Pour quelles raisons les business models actuels s'essoufflent-ils ?

Pendant très longtemps, le bon modèle économique a consisté à avoir un leadership sur le marché, à écraser ses concurrents et fournisseurs, et à créer beaucoup de performances financières. Les technologies numériques ont radicalement transformé l'environnement de l'entreprise, désormais placé dans un écosystème de valeur complexe et mouvant, de parties prenantes hétérogènes, où la notion d'impact est absolument clé. Or, beaucoup d'entreprises ont une vision incomplète de leur business model et de ce qui le compose et tendent, à tort, de séparer les questions de business model de celles d'impact. Au lieu d'adopter un business model moins polluant, elles plantent des arbres pour compenser ! C'est ce qui ressort notamment de l'étude* que nous avons menée cet été avec Valentine Georget. Même les sociétés « à impact » ont une vision partielle et partiale de ces questions et se focalisent sur un aspect particulier de l'impact (typiquement environnemental), favorisant ce qui est mesurable (le carbone). C'est de ce manque d'adéquation entre business model dans son ensemble et d'impact au sens large que naissent les accusations de greenwashing. Il faut considérer l'impact sous toutes ses formes : environnement, social, économique et sociétal. Notre étude montre que « faire de l'impact », ça n'est pas tant développer de nouveaux produits ou services « à impact », que de repenser la logique même du business model de l'entreprise, en s'appuyant sur les écosystèmes internes et externes de l'entreprise : ses salariés, clients et partenaires… Pas besoin de montrer qu'on est « green » si le business model est intrinsèquement vertueux et porteur d'impact !

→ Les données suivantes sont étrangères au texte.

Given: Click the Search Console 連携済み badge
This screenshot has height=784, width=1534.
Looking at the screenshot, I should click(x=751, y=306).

Est-ce que la crise du Covid-19 accélère les choses ?

La pandémie a causé une quête de sens et accéléré une prise de conscience, une appétence des grands groupes notamment pour ces questions et une volonté des dirigeants que leur entreprise ait « plus d'impact ». Mais cela ne veut pas forcément dire que les choses vont automatiquement évoluer : tant que de nouvelles routines n'ont pas été créées, il est tentant de revenir à ce qui marchait bien avant. Il faut inventer cet après et on manque de repères. Le vrai risque est de se mettre à copier un business model « qui marche » et essayer de devenir l'Uber de l'électroménager ou le Netflix de la restauration… Trouver le bon business model requiert de l'introspection et une connaissance fine de ce que sont vraiment l'entreprise et son écosystème. Méconnaître cet écosystème peut conduire à des erreurs stratégiques fatales, comme Netflix qui, en produisant du contenu, a transformé ces alliés en concurrents de poids (Disney+, etc.). Méconnaître son entreprise peut conduire à détruire ce qui faisait la source même de son succès.

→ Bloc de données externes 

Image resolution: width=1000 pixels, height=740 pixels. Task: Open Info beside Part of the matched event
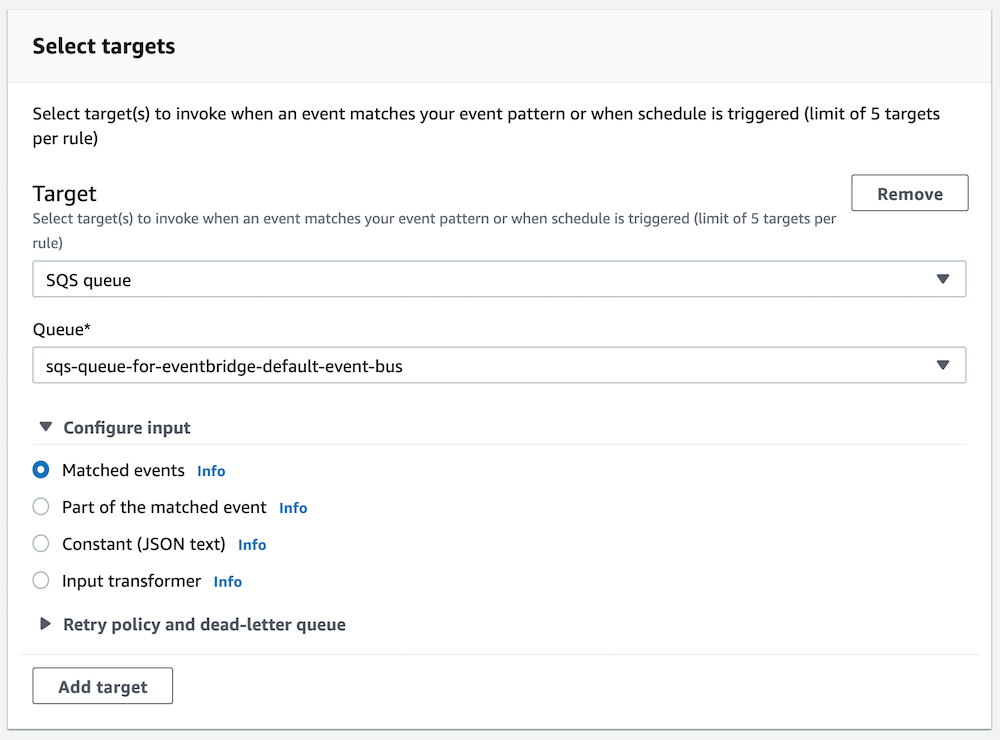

Que proposez-vous de plus pérenne ?

Le modèle d'affaires doit évoluer continuellement pour s'adapter aux évolutions technologiques, à la société et surtout préparer le coup d'après. Ce qui marche à un instant T peut très bien ne plus fonctionner plus tard. Et le « bon » business model peut ne pas être immédiatement implémentable. Perdurer nécessite de prendre en compte l'impact sous toutes ses formes, ainsi que les écosystèmes internes et externes. Pour cela, il faut changer les outils de décision. Les outils stratégiques actuels (chaînes de valeur, cinq forces, SWOT) sont caducs : ils ne prennent pas en compte les écosystèmes et l'inclusion des consommateurs. Il faut de vrais outils de diagnostic et pas seulement de créativité comme le Business Model Canvas afin de permettre aux dirigeants de penser l'entreprise différemment.

* « Dépasser les 'business models durables' : comment réconcilier innovation en business model et impact ? », étude menée de juillet à octobre 2020, par Valentine Georget et Thierry Rayna.